HON 102  Justice and the Common Good (3 credits)
In this class we engage questions about justice and the common good by examining major texts and thinkers from the classical, Christian, modern, and contemporary perspectives. Particular attention will be given to the validity and purpose of law, differing conceptions of justice and their practical consequences for regime type, the grounds of human dignity and integrity, as well as selected problems of meta-ethics. (GE indicator addressed: Knowledgeable in Doing Justice)

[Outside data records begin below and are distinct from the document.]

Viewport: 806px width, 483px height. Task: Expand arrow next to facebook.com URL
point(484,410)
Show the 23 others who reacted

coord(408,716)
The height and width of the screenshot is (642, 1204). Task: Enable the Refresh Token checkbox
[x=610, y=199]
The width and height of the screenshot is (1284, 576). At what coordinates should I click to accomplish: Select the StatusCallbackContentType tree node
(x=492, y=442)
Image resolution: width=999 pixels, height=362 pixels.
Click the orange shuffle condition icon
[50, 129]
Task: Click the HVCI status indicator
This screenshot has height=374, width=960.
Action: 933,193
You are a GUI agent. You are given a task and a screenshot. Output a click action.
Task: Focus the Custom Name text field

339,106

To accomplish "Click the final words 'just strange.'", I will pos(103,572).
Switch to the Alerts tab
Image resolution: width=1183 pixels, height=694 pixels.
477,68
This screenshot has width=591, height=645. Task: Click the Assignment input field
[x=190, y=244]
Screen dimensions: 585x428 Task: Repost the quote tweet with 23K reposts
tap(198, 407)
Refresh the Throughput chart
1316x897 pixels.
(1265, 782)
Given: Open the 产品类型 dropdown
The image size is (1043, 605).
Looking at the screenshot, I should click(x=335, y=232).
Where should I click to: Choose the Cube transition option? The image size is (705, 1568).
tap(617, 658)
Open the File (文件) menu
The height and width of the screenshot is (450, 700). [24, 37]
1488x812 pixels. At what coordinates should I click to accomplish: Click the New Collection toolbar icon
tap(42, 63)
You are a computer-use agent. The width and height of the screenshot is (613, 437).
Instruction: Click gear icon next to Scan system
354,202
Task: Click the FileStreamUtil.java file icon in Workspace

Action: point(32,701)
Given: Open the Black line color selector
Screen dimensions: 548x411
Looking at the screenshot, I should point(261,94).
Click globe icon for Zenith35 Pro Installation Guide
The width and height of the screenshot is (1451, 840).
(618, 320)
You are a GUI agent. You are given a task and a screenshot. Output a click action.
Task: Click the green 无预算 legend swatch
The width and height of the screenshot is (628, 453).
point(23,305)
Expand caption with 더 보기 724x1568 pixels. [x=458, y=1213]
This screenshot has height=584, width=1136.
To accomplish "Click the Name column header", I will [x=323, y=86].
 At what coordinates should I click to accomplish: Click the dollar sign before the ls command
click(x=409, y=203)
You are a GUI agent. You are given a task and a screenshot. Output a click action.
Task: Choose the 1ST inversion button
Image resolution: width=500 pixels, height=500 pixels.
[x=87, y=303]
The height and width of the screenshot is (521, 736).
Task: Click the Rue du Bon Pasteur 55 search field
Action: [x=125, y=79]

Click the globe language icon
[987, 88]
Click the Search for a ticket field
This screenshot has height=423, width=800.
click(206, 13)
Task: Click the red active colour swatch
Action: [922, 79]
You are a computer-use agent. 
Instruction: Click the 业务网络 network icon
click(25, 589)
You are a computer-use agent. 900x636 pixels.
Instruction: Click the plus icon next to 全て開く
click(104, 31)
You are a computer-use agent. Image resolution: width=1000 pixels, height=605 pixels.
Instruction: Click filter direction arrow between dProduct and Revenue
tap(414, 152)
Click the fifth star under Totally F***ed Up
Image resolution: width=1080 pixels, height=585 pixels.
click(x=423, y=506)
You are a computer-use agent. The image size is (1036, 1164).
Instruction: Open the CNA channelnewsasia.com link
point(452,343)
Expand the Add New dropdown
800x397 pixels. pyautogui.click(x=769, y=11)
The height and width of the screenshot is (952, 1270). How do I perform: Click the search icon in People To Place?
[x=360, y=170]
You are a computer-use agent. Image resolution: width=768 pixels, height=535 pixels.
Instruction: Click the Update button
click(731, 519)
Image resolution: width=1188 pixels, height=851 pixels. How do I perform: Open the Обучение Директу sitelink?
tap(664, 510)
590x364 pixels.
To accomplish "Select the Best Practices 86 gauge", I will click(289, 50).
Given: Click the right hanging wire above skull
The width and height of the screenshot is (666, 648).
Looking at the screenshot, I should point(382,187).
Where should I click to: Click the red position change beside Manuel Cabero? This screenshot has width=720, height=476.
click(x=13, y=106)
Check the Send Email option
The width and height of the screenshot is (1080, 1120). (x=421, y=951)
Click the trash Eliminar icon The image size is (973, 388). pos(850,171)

HON 480  Honors Capstone (2 credits)
The Honors College core curriculum has been designed to nurture in students the cultivation of a rich, integrative, and coherent worldview—a worldview devoid of the common artificial divisions between academic pursuits, spiritual formation, cultural appreciation, and community life. The Honors Capstone is designed to revisit and, in some cases, recover the richness and coherence of an integrative humanistic, Christian worldview. Of particular importance for fourth-year students preparing for graduation, the course is posed as an opportunity for reflection and preparation for their vocational future. (GE indicator addressed: Formed in Christian Thought)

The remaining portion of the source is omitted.